Quote the records below in full, exactly as given, with the images taken out.

::::

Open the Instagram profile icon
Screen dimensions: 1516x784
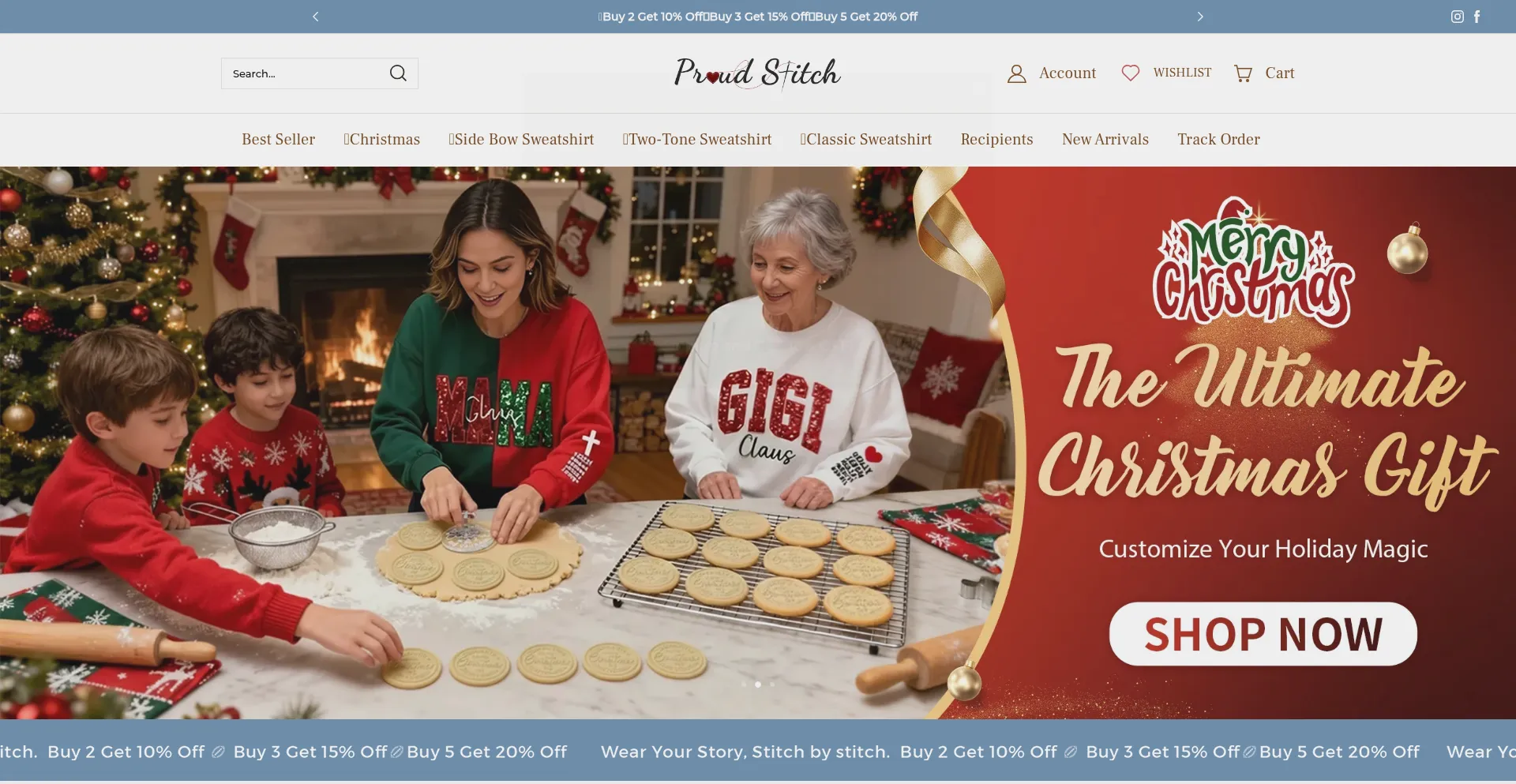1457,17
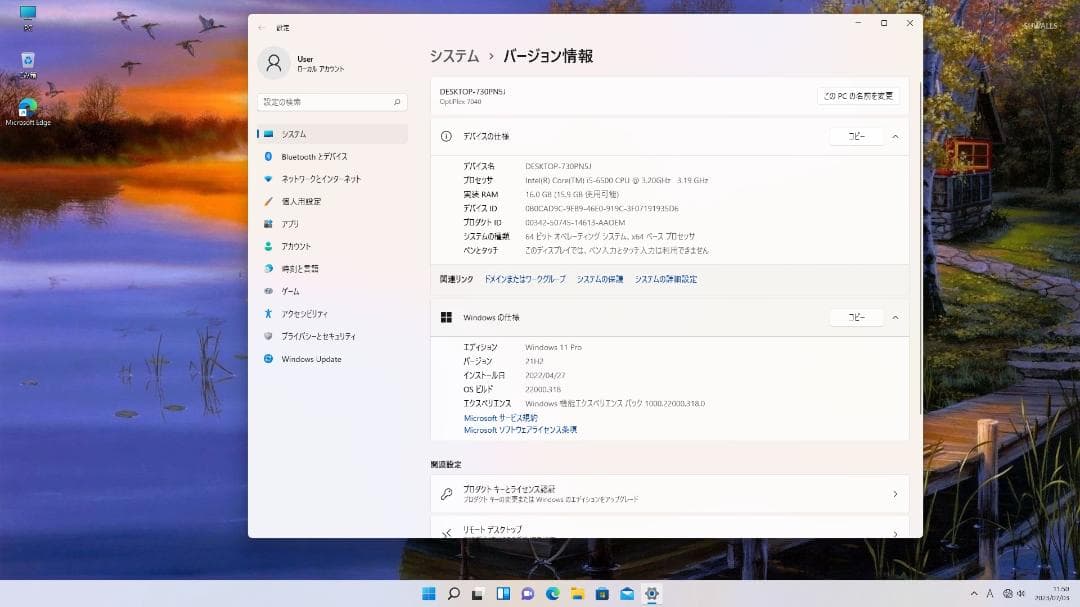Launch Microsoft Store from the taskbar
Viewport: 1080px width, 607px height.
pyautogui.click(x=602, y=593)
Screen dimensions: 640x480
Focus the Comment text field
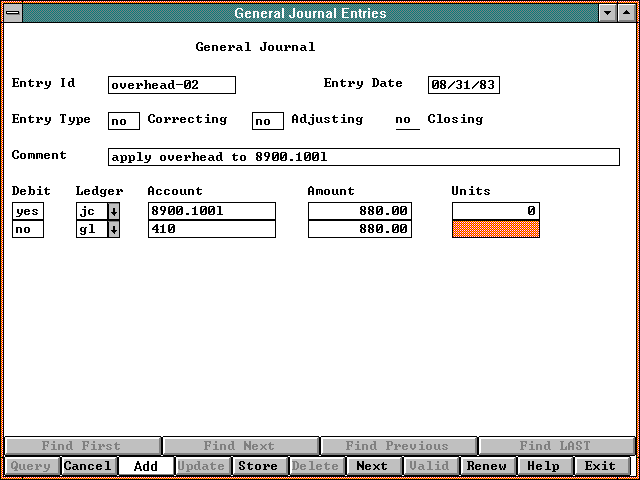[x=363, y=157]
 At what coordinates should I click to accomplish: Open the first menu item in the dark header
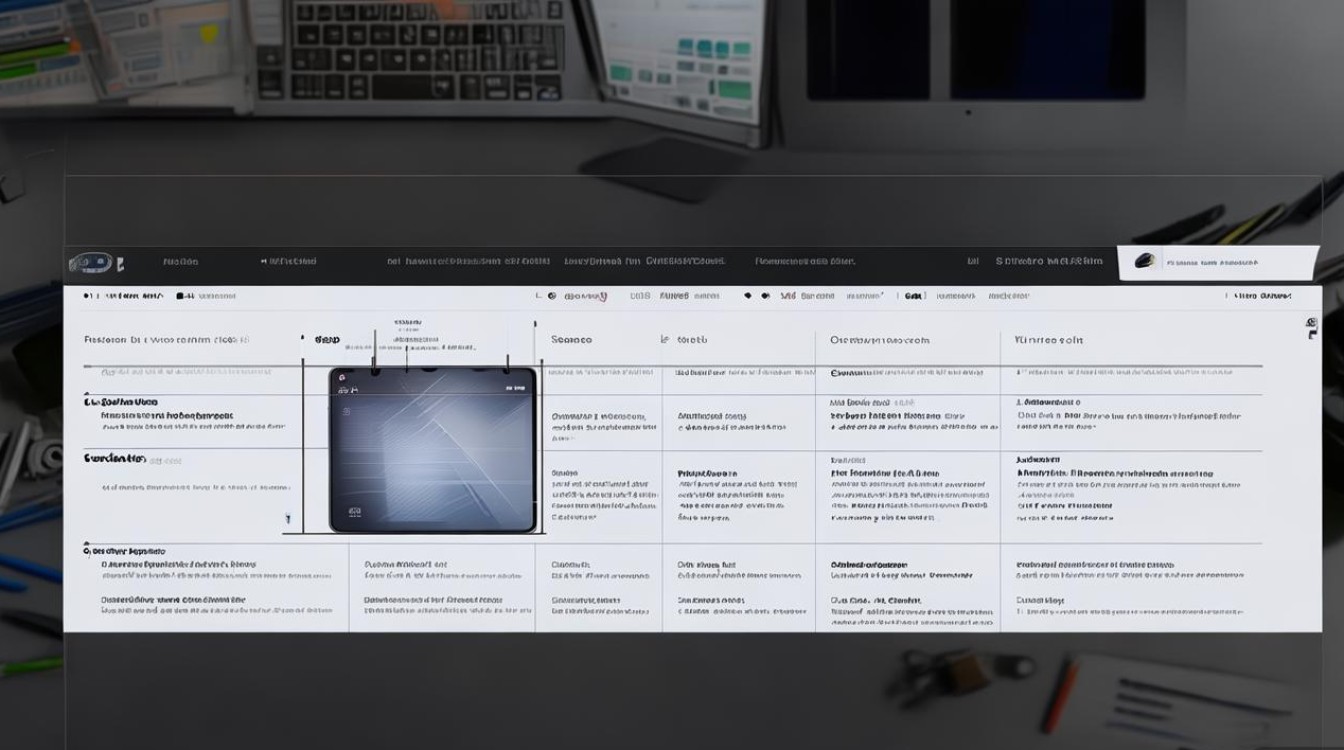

::::

Answer to the problem
Open the Instagram profile icon
Screen dimensions: 1516x784
1457,17
Launch Microsoft Store from the taskbar
Viewport: 1080px width, 607px height.
pyautogui.click(x=602, y=593)
Screen dimensions: 640x480
Focus the Comment text field
[x=363, y=157]
 At what coordinates should I click to accomplish: Open the first menu item in the dark header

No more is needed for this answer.